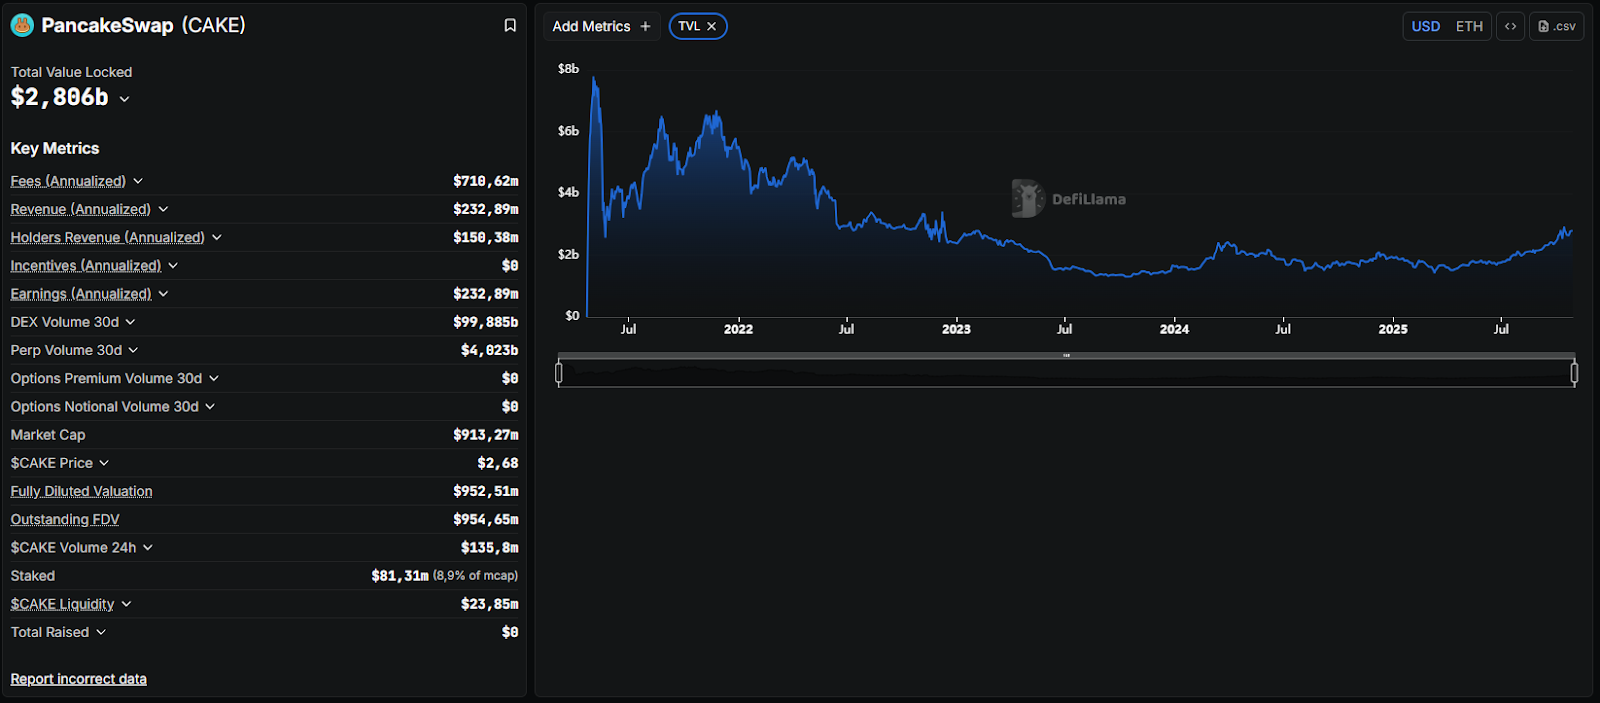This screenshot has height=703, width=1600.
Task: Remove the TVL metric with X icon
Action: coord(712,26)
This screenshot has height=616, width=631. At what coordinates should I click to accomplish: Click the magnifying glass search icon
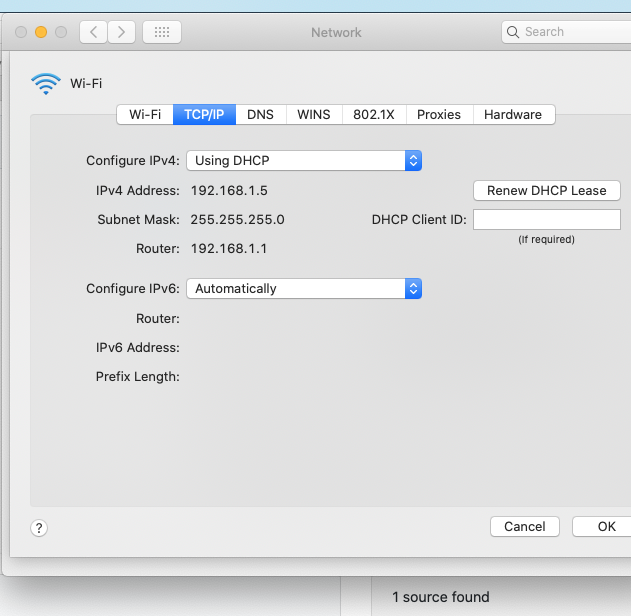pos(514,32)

PROBLEM DETAILS -
Skip all pictures. Copy exactly the lines from the one containing "This screenshot has height=616, width=631." through the end of the records, both ends included.

ANSWER SECTION -
This screenshot has height=616, width=631. At what coordinates should I click to accomplish: Click the magnifying glass search icon
pos(514,32)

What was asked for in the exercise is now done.